Task input

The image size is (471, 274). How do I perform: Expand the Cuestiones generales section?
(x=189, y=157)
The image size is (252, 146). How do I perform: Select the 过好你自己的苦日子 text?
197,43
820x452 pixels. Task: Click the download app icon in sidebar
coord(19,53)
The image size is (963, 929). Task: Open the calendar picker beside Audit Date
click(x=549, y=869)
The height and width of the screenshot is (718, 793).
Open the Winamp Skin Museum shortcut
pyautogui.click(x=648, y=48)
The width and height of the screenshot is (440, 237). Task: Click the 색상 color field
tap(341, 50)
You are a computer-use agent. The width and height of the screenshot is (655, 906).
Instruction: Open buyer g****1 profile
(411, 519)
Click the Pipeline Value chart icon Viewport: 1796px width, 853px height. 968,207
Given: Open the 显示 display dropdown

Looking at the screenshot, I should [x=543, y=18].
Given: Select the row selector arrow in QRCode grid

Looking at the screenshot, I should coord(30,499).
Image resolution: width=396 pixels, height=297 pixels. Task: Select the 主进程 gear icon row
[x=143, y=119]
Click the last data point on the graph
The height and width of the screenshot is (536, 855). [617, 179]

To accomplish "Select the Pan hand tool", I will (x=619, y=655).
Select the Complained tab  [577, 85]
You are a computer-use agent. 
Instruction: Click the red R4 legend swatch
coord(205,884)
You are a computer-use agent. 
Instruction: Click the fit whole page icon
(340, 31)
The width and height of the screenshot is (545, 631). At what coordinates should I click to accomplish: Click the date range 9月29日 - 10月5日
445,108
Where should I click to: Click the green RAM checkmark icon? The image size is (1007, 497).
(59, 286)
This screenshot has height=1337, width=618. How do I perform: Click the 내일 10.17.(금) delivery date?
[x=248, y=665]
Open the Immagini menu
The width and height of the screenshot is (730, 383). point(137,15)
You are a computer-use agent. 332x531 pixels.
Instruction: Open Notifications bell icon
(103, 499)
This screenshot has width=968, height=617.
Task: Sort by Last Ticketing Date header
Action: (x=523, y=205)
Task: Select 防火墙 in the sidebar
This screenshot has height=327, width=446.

Directions for this task
Take every line above carrying "computer" and return it.

Written answer
You are a computer-use agent. The width and height of the screenshot is (655, 906).
You are a computer-use agent. 
You are a computer-use agent. 
You are a computer-use agent. 332x531 pixels.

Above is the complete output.